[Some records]
>> START

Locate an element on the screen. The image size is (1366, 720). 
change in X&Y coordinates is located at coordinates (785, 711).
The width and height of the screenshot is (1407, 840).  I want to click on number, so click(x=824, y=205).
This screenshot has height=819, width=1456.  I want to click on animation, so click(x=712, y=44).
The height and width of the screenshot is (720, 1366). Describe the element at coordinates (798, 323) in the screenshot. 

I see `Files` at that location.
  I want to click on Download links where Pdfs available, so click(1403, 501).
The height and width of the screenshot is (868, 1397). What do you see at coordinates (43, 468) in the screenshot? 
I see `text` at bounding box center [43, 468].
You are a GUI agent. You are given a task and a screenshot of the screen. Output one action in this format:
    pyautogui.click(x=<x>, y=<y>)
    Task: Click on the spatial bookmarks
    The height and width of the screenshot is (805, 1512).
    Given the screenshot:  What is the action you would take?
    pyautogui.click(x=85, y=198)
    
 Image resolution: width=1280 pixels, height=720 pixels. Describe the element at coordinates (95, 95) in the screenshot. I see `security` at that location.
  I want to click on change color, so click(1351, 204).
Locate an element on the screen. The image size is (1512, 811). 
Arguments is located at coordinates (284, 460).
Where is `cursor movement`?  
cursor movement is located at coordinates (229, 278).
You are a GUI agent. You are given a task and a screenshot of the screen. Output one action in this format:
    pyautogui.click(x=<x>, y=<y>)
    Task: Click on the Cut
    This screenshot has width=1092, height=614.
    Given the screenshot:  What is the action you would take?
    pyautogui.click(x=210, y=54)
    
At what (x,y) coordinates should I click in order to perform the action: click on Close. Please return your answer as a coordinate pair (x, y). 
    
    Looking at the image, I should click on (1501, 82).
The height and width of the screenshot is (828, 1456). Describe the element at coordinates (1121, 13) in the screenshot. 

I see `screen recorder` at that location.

>> END

Set down, with no changes, the lines from the first line of the entries through the line that contains "This screenshot has height=819, width=1456.".

Locate an element on the screen. The image size is (1366, 720). 
change in X&Y coordinates is located at coordinates (785, 711).
The width and height of the screenshot is (1407, 840).  I want to click on number, so click(x=824, y=205).
This screenshot has height=819, width=1456.  I want to click on animation, so click(x=712, y=44).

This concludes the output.